REQUEST → Copy word for word every line of the material below, starting at the line that contains "Describe the element at coordinates (2485, 10)" and ending with the line that contains "The width and height of the screenshot is (2576, 728). I".

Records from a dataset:
------

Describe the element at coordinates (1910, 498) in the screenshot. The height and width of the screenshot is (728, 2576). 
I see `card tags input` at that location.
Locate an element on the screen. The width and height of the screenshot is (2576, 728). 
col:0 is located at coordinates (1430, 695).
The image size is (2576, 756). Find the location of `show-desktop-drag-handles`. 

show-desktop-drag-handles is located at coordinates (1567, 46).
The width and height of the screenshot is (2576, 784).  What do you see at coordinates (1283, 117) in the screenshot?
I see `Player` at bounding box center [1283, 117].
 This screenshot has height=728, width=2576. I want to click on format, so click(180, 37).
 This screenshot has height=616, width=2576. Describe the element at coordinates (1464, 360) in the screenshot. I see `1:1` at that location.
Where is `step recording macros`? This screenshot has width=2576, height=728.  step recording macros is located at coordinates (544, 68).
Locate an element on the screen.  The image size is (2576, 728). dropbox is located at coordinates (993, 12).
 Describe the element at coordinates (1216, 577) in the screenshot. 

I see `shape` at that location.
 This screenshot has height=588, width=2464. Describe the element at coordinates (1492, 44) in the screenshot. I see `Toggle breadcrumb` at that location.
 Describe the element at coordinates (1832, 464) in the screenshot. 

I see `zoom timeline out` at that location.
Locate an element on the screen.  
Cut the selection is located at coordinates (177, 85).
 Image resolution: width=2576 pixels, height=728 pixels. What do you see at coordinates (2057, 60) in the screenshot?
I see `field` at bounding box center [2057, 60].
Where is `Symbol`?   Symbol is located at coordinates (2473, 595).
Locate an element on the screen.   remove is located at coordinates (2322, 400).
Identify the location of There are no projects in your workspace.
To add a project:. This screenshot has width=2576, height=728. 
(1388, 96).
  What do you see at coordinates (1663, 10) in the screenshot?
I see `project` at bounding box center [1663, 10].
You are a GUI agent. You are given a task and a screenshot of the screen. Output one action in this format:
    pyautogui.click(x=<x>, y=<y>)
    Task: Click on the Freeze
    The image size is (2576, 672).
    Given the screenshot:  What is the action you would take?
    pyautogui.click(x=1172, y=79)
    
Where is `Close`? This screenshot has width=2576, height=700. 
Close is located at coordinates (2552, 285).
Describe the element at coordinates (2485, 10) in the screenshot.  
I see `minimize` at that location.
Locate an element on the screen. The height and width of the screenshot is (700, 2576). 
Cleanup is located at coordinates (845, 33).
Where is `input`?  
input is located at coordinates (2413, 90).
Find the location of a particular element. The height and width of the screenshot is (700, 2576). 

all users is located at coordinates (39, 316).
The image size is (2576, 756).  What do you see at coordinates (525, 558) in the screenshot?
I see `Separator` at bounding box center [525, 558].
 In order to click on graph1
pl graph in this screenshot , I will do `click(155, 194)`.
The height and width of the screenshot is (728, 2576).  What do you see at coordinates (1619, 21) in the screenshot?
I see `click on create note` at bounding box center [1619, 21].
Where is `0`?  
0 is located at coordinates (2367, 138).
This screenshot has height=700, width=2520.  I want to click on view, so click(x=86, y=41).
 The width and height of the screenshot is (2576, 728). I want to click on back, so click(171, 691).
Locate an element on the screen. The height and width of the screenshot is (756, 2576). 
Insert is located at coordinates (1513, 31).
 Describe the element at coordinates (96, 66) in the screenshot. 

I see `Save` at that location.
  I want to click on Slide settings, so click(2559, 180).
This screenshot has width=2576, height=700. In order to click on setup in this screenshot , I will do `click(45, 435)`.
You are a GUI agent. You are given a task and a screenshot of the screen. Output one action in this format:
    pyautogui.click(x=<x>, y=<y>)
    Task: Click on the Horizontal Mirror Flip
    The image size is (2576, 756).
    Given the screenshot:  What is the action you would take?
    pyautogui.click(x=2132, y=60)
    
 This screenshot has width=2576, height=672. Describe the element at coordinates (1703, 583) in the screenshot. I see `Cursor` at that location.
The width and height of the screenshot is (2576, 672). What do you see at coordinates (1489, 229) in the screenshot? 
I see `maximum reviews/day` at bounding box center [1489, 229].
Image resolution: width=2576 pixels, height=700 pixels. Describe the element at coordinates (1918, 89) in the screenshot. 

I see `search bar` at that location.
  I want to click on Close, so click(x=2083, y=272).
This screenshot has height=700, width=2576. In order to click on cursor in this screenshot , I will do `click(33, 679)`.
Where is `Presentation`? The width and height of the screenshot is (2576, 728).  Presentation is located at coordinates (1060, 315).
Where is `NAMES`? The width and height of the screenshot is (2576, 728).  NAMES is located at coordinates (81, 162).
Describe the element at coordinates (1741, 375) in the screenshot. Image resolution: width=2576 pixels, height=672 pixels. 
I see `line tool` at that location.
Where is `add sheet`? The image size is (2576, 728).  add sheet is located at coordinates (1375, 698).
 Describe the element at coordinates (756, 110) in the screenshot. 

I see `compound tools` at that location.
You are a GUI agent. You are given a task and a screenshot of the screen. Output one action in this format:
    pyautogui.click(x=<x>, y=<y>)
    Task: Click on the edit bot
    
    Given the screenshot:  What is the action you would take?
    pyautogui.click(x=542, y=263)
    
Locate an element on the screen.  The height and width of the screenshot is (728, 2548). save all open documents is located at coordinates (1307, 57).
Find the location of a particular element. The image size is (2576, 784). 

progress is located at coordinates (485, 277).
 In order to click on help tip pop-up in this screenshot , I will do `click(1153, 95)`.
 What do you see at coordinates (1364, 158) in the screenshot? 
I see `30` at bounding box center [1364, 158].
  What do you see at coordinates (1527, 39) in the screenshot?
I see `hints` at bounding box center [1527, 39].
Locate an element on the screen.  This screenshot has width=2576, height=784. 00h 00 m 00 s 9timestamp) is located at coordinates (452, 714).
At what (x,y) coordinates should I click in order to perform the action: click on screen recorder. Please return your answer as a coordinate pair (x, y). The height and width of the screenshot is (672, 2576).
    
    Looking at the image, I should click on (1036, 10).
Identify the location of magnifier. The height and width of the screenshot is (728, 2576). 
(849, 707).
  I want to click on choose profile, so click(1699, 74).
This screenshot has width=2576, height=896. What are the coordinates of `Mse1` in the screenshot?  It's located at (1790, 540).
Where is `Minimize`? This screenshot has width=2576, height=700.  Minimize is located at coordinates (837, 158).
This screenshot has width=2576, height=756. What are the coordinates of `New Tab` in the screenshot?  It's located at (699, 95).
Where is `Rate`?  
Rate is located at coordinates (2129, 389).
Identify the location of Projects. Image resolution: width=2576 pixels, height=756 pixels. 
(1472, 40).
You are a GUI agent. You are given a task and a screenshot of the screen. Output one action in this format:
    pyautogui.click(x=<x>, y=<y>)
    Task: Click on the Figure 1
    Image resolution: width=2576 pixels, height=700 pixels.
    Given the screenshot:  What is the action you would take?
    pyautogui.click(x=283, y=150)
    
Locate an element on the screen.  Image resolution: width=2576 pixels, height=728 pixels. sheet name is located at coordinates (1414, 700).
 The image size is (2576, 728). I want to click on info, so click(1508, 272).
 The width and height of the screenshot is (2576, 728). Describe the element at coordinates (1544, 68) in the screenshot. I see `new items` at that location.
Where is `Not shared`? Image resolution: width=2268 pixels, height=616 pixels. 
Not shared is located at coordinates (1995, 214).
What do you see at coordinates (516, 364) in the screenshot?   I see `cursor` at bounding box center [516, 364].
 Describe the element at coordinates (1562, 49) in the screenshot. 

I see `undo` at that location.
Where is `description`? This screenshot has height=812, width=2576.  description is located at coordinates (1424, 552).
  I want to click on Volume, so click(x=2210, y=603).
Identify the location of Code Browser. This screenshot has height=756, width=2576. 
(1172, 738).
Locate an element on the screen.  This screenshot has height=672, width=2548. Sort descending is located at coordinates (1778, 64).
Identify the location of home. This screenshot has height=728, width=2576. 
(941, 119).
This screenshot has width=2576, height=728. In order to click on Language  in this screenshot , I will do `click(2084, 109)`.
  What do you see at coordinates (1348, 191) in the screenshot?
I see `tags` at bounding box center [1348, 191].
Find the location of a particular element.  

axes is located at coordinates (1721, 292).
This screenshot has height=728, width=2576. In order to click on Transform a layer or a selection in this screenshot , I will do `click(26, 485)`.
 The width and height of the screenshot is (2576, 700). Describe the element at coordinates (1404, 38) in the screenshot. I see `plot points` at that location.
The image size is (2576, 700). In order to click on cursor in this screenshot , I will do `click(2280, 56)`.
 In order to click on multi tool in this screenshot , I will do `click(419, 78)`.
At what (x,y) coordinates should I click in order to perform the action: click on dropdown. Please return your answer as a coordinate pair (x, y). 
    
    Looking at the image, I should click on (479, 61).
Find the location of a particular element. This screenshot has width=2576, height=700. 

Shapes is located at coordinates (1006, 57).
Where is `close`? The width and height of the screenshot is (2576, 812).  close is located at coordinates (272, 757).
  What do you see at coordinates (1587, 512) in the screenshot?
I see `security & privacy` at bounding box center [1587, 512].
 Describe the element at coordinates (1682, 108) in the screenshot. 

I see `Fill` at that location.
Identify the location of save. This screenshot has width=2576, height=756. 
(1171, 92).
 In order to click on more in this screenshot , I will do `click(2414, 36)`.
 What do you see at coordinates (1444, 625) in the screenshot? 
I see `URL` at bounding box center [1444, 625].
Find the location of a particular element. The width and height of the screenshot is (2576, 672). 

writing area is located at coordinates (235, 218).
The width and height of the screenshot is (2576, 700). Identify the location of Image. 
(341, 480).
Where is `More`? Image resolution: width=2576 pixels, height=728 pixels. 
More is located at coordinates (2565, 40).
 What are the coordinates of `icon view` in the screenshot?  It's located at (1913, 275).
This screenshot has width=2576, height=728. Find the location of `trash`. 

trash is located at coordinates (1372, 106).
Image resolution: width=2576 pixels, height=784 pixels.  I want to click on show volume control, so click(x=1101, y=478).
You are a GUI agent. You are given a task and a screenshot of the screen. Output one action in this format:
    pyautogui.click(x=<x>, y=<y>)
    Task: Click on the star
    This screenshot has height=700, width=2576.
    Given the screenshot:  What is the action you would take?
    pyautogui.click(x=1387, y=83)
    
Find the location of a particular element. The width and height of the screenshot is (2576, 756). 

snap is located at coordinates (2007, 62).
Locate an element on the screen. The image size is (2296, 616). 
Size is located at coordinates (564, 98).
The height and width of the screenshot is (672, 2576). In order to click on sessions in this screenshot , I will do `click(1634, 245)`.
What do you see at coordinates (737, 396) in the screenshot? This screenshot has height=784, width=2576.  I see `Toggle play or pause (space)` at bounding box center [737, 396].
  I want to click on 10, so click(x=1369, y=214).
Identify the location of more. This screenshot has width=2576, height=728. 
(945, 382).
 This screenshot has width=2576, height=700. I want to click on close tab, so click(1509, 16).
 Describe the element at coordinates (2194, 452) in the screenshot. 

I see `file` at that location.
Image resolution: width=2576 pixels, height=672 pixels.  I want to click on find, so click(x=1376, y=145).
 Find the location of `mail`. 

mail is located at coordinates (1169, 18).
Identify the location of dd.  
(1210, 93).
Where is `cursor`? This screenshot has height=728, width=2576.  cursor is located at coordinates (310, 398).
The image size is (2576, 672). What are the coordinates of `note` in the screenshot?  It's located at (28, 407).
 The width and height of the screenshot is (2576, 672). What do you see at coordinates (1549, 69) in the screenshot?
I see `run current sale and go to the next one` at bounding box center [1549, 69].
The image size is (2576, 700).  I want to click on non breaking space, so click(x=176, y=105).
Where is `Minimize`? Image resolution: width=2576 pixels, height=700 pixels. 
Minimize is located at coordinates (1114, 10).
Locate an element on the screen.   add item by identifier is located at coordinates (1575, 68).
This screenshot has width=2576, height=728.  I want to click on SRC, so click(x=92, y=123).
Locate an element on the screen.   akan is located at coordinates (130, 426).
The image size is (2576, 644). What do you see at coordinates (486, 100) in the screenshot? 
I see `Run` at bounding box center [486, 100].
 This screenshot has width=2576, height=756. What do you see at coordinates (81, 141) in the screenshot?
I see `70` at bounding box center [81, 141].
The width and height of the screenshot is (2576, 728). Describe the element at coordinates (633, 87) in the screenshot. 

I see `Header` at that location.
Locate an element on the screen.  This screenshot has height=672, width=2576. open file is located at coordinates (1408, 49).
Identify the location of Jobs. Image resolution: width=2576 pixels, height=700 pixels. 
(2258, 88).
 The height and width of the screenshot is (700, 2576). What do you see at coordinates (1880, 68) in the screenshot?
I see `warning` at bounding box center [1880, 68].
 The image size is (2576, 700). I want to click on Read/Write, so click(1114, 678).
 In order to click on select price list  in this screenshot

------

EXERCISE RESPONSE →
Describe the element at coordinates (2485, 10) in the screenshot.  
I see `minimize` at that location.
Locate an element on the screen. The height and width of the screenshot is (700, 2576). 
Cleanup is located at coordinates (845, 33).
Where is `input`?  
input is located at coordinates (2413, 90).
Find the location of a particular element. The height and width of the screenshot is (700, 2576). 

all users is located at coordinates (39, 316).
The image size is (2576, 756).  What do you see at coordinates (525, 558) in the screenshot?
I see `Separator` at bounding box center [525, 558].
 In order to click on graph1
pl graph in this screenshot , I will do `click(155, 194)`.
The height and width of the screenshot is (728, 2576).  What do you see at coordinates (1619, 21) in the screenshot?
I see `click on create note` at bounding box center [1619, 21].
Where is `0`?  
0 is located at coordinates (2367, 138).
This screenshot has height=700, width=2520.  I want to click on view, so click(x=86, y=41).
 The width and height of the screenshot is (2576, 728). I want to click on back, so click(171, 691).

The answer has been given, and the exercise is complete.